Columna de Héctor Soto: La desconexión



Hace rato que el asombro dejó de ser un buen pasaporte para entender la política. Sorprende, por ejemplo, que el Presidente, en momentos en que la popularidad escasea en La Moneda, se deshaga de su ministro mejor evaluado para darle mayor peso a RN en el comité político del gabinete. La medida intenta resolver un problema de equilibrio o representatividad que era evidente cuando él armó el nuevo equipo de ministros. Así y todo, sin embargo, no deja de causar extrañeza que sea el propio Mandatario, al final junto a la directiva de ese partido, quien tenga que cargar con el costo de una recomposición que es estrictamente política y que no tiene nada que ver con las demandas o prioridades de la ciudadanía. Al revés: este es el típico reacomodo de piezas que -necesario o no, ese es otro tema- se hace para consumo interno de Palacio.
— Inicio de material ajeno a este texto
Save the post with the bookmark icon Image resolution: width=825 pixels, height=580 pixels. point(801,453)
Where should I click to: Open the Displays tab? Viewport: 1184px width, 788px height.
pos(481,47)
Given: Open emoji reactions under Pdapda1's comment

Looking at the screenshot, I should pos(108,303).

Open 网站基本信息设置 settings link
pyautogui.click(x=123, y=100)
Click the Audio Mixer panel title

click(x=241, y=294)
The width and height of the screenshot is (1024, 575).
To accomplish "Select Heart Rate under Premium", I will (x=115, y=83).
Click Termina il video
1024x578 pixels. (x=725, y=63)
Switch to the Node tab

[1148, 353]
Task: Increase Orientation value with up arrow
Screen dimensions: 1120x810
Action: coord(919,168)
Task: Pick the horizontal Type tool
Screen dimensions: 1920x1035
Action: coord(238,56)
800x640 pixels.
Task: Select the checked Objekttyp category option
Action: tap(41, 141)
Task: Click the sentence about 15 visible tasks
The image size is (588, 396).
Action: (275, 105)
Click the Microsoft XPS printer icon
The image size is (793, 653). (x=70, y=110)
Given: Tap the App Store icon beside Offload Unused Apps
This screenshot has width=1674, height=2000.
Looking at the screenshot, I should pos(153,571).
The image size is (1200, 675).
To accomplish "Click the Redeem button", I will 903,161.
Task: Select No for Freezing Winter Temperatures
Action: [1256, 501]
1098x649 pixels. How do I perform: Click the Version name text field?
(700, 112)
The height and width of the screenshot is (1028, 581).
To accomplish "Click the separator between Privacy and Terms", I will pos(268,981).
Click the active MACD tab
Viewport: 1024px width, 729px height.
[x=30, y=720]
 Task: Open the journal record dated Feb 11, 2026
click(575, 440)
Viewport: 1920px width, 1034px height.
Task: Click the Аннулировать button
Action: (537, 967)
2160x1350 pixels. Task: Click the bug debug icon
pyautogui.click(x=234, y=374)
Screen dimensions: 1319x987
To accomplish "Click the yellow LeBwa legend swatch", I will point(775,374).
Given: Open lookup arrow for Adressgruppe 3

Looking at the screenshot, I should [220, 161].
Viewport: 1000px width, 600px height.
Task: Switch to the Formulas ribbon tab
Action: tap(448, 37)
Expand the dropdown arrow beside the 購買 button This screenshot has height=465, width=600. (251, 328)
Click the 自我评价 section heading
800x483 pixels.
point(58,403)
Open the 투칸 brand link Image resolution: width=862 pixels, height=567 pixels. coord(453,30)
Y que desde luego corre el riesgo de ser leído como un portazo a las preocupaciones y simpatías de la gente.

De esto es de lo que se habla cuando se alude a la desconexión de los políticos con el sentir ciudadano. Abundan las evidencias del fenómeno. La conducta de los senadores que votaron por limitar las reelecciones, pero no si les afectaba a ellos, llama la atención por ser una de las más burdas y recientes. Menos mal que la Cámara de Diputados paró esta semana la incongruencia. La pregunta de fondo, en todo caso, es si será tan difícil conectar con los sentimientos de la ciudadanía. Por lo visto lo es, cómo que gente inteligente y en principio muy bien intencionada no lo consigue.

En un momento en que el sistema de salud está muy exigido y cuando el país se asoma a una crisis económico-social de proporciones descomunales, tampoco se explican mucho las dificultades que se han sentido en estos días para cerrar luego un acuerdo entre gobierno y oposición respecto del gasto que el Fisco comprometerá, en los próximos 18 meses, para ayudar a las familias más afectadas por la emergencia y despejar la cancha para la reactivación. No necesariamente hay que lamentar que lo que partió siendo un intento de acuerdo nacional devenga solo en un plan económico de emergencia. Algo es algo. Y es importante, porque con todo lo acotado que pueda ser, un acuerdo de esta naturaleza entregaría un testimonio mínimo de entendimiento, de operatividad, de fluidez institucional, que el sistema político viene demandando desde hace mucho tiempo. En rigor, desde bastante antes del reventón de octubre pasado.

El problema, claro, es que el llamado estallido complicó más el cuadro. Una cosa es que el sistema político se haya atascado y dejado de operar por la polarización y la falta de diálogo, y otra, muy distinta, es que una parte significativa de la oposición se haya tentado con desertar de los caminos institucionales y democráticos, para forzar por la vía de las movilizaciones y la violencia la caída del gobierno, desenlace que desde luego contrariaba tanto las formas democráticas como la voluntad ciudadana expresada en la última elección presidencial. La complicidad con estas aventuras por parte de dirigentes de varios partidos políticos, respetables y de amplia vocación democrática, en muchos casos, es un tema que el tiempo y los historiadores debieran clarificar. Estas deserciones son graves y no son gratis. Lo aprendió la derecha en la transición y debiera saberlo también la izquierda. Este factor, que dista mucho de haber sido expurgado, desde luego incide en la dificultad que entraña forjar acuerdos que son impostergables en este momento. El problema no es si se gastará medio, tres cuartos o un punto del PIB. El problema es la desconfianza, y pasa por un compromiso básico de respeto a las reglas de forma y fondo del juego democrático. Una reciente declaración de la presidenta del Senado, en orden a que estaría dispuesta a pasar por sobre la Constitución con tal de sacar adelante una iniciativa que posiblemente es justa, revela que ni siquiera la segunda autoridad del Estado se toma el asunto muy en serio. Y la verdad es que en esto no hay mayor sorpresa.

En este plano seguimos siendo una sociedad bien inmadura. Es cierto que los recientes episodios de violencia y saqueo en los Estados Unidos, como reacción indignada a un manifiesto e imperdonable caso de brutalidad policial ocurrido en Minneapolis, se parecieron mucho a las revueltas de Chile. Pero hay una diferencia contundente. Allá el sistema político transversalmente, y también la sociedad civil representada por iglesias, por medios, liderazgos locales y agrupaciones intermedias, en general no vacilaron un minuto en condenar resueltamente la violencia. Acá hay partidos, medios y organizaciones que a seis meses de las insurrecciones todavía lo están pensando.

En este contexto, claro, nunca será fácil el camino de los acuerdos.